··· DATA

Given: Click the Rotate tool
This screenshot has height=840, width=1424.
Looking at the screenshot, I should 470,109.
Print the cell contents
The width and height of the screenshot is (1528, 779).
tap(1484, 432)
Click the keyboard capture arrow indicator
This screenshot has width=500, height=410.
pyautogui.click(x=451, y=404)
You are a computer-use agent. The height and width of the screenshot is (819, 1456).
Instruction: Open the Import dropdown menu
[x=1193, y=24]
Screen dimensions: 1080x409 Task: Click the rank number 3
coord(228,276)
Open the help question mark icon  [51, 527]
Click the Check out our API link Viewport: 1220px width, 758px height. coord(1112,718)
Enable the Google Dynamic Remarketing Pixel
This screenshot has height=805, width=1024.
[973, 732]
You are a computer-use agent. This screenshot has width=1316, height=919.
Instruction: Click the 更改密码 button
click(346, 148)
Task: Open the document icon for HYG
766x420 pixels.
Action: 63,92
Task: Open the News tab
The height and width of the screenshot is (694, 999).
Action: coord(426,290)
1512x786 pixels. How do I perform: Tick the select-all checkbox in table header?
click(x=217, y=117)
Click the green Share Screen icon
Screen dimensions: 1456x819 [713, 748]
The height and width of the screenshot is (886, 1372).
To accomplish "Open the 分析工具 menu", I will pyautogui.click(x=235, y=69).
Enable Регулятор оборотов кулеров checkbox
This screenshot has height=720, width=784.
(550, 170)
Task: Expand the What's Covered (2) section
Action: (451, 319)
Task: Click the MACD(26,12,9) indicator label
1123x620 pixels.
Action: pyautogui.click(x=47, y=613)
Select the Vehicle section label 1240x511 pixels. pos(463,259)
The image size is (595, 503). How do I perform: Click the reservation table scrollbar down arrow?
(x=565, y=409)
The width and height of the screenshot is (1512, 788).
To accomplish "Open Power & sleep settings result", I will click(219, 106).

······

§ TASK PROMPT
Could you lay out these records as a numbered list, with the blank lines left out, covering every record?

§ RESULT FOR THIS TASK
1. Given: Click the Rotate tool
2. This screenshot has height=840, width=1424.
3. Looking at the screenshot, I should 470,109.
4. Print the cell contents
5. The width and height of the screenshot is (1528, 779).
6. tap(1484, 432)
7. Click the keyboard capture arrow indicator
8. This screenshot has width=500, height=410.
9. pyautogui.click(x=451, y=404)
10. You are a computer-use agent. The height and width of the screenshot is (819, 1456).
11. Instruction: Open the Import dropdown menu
12. [x=1193, y=24]
13. Screen dimensions: 1080x409 Task: Click the rank number 3
14. coord(228,276)
15. Open the help question mark icon  [51, 527]
16. Click the Check out our API link Viewport: 1220px width, 758px height. coord(1112,718)
17. Enable the Google Dynamic Remarketing Pixel
18. This screenshot has height=805, width=1024.
19. [973, 732]
20. You are a computer-use agent. This screenshot has width=1316, height=919.
21. Instruction: Click the 更改密码 button
22. click(346, 148)
23. Task: Open the document icon for HYG
24. 766x420 pixels.
25. Action: 63,92
26. Task: Open the News tab
27. The height and width of the screenshot is (694, 999).
28. Action: coord(426,290)
29. 1512x786 pixels. How do I perform: Tick the select-all checkbox in table header?
30. click(x=217, y=117)
31. Click the green Share Screen icon
32. Screen dimensions: 1456x819 [713, 748]
33. The height and width of the screenshot is (886, 1372).
34. To accomplish "Open the 分析工具 menu", I will pyautogui.click(x=235, y=69).
35. Enable Регулятор оборотов кулеров checkbox
36. This screenshot has height=720, width=784.
37. (550, 170)
38. Task: Expand the What's Covered (2) section
39. Action: (451, 319)
40. Task: Click the MACD(26,12,9) indicator label
41. 1123x620 pixels.
42. Action: pyautogui.click(x=47, y=613)
43. Select the Vehicle section label 1240x511 pixels. pos(463,259)
44. The image size is (595, 503). How do I perform: Click the reservation table scrollbar down arrow?
45. (x=565, y=409)
46. The width and height of the screenshot is (1512, 788).
47. To accomplish "Open Power & sleep settings result", I will click(219, 106).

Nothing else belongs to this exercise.